Every time we get media coverage or someone important takes note of our case, I think about the thousands of people who are similarly imprisoned unjustly but who may not have the same avenues to make their voices heard. I feel overwhelming guilt about the futility of their cases. Then I remember that throughout history, persecuted individuals have often carried the burden of screaming the loudest to get the grease.

For a long time, our family thought it was best to not make a fuss of Aya’s case in the United States. We knew about the delicate balance of U.S.-Egyptian relations and thought we should work quietly with Egyptian human rights organizations and the legal channels at our disposal to secure her release. Two and a half years later, it is evident this won’t happen. Our main hope for Aya is for sustained pressure from American citizens and the U.S government to be put upon the Egyptian authorities. We are relieved that our recent lobbying efforts garnered the support of various members of Congress and State Department officials. But we are frustrated that our government seems to feel too shackled to do more to release an unjustly detained American citizen, especially considering that the United States sends billions of dollars of aid to Egypt.

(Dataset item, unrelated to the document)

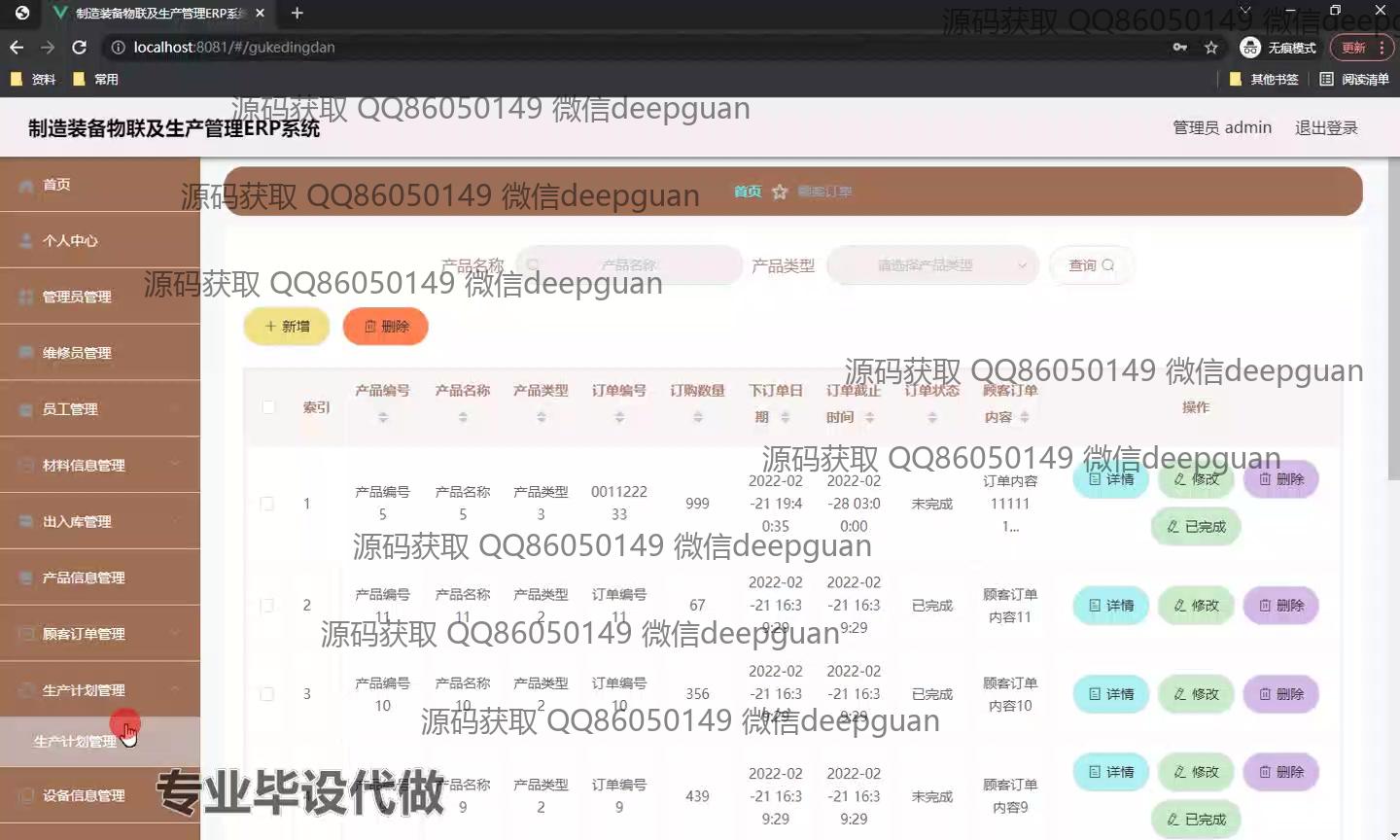Expand the 顾客订单管理 sidebar menu
This screenshot has height=840, width=1400.
pos(99,634)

Our family always prized our hyphenated Middle Eastern-American identity. We felt incredibly lucky to have the privilege of mobility between the two worlds and the opportunity to blend what we cherished about them both. Aya decided to take her American education and skills to Egypt to serve those less fortunate. Never did we imagine that it was at the fault line of these two worlds that Aya would fall and land in prison under the headline “American woman heads child trafficking gang in Egypt.” We understand that relations between Egypt and the United States are tenuous and that Egypt’s leadership is difficult to negotiate with. Our government has succeeded in freeing Americans in Iran, Egypt and other countries in the past, and it can and must succeed again.

In Egypt’s climate of paranoia about Western interference, Aya’s American identity helped land her in prison. It should be her American government that helps free her.

Alaa Hijazi is an Arab American clinical psychologist and university professor based in Beirut.